When South Korean automaker Hyundai first drove to India in 1996, it scouted around before choosing to build its factory in a southern Indian village of rice paddies and wetlands.
Now, drawn by tax breaks and infrastructure advantages, it has returned to open a second factory on the same site and plans to double its production to 600,000 units a year.
The confidence Hyundai is displaying in the facility indicates the growing ambitions of India's state governments as they compete against each other to attract some of the world's biggest automobile makers.
The stakes are high — the government estimates 50 billion dollars of auto industry investment will flow into India by 2016.
Most state governments, including Tamil Nadu whose capital is Chennai, are offering fiscal and tax sops to lure carmakers tempted by a market where sales are forecast to reach two million units by 2010 from 1.4 million last year.
For the states, the lure of the car sector — which currently employs some 13 million people — lies in its potential to boost jobs and infrastructure, said industry analyst Murad Ali Baig.
“For every job created by the automobile industry,” Baig said, “there are five more created in the secondary sector.
“From tea shops and hotels to masons, and educators — it has a multiplying effect on employment.”
Hyundai's new plant, making India its biggest overseas manufacturing base, opened earlier this month in Sriperumbudur, some 50 kilometres (30 miles) from the port city of Chennai.
“We always had plans to use India as an export base,” said Arvind Saxena, a senior vice president at Hyundai India. “Sriperumbudur's proximity to the sea port and the international airport were major advantages.”
Saxena said they also got support in tax exemptions and land acquisition, and pointed to good infrastructure and plenty of skilled manpower at hand.
Those, coupled with a thriving spare-parts industry, are advantages which have enabled Chennai to steal a march over rival automobile hubs.
Chennai also hosts Ford, Mitsubishi, Renault-Nissan and BMW and production capacity of 1.2 million cars a year, 35 percent of India's total.
It has attracted 4.5 billion dollars of auto investment so far.
“Chennai has consolidated its position as the Detroit of South Asia,” said M. Velumurugan, director of Guidance Bureau, the agency overseeing industrial investment in Tamil Nadu.
Velumurugan said the state was in talks with carmakers that could bring at least three billion dollars of investment this year, although he declined to name names.
Ford last month announced plans to invest 500 million dollars to expand in India, most of which would go to its Chennai facility, raising its financial commitment to India to more than 875 million dollars.
That too was part of a “long-term and strategic plan” for India, said John Parker, executive vice president for Ford Asia Pacific and Africa.
Chennai's location at the centre of south India, a prosperous region of 220 million people that has led India's nine percent economic growth, gives it the edge over other aspiring hubs, said auto industry official Dilip Chenoy.
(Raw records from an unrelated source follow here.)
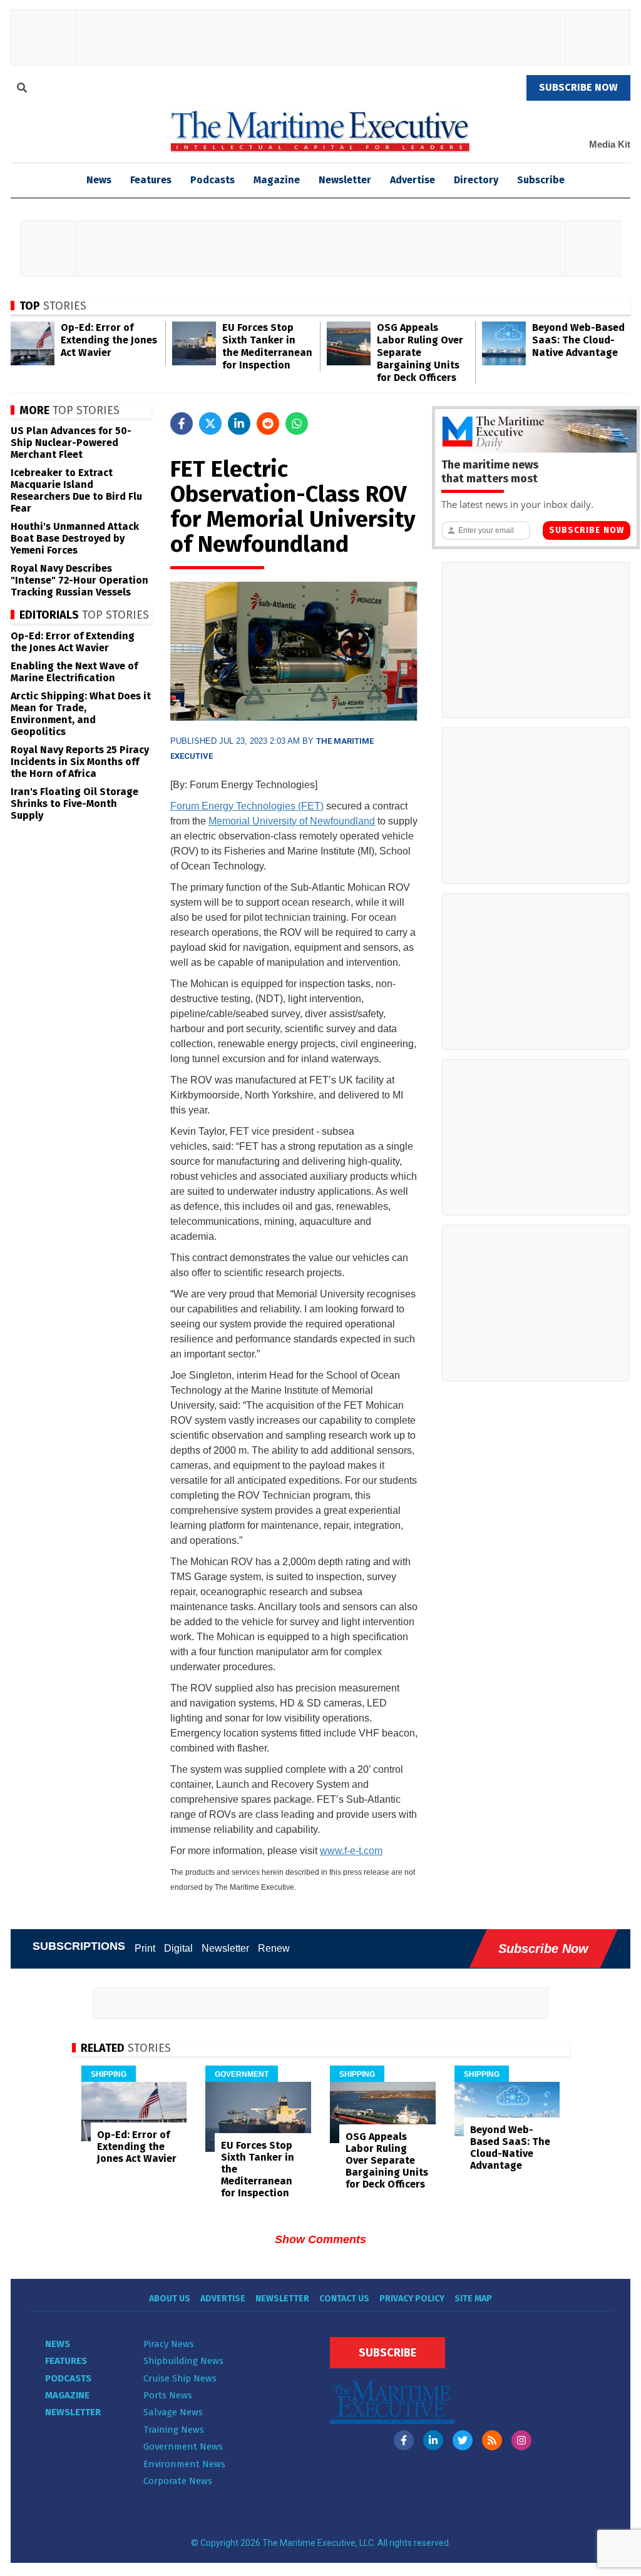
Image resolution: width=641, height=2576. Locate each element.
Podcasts (212, 180)
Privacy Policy (411, 2298)
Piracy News (168, 2344)
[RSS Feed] (492, 2440)
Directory (476, 180)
It is competing against cities such as Pune in western Maharashtra state, which has drawn DaimlerChrysler and Volkswagen AG, while India's Tata group is making the world's cheapest car, the 2,500-dollar Nano, in West Bengal.
Suzuki's local unit, India's biggest carmaker, is based in Gurgaon in the north.
The green lobby, however, frets about the energy and environmental impact the boom in car production and sales will bring, while still acknowledging its potential to create jobs.
“Development is essential for job creation,” Greenpeace campaigner Soumya Bratarahup said, “but development must be sustainable.”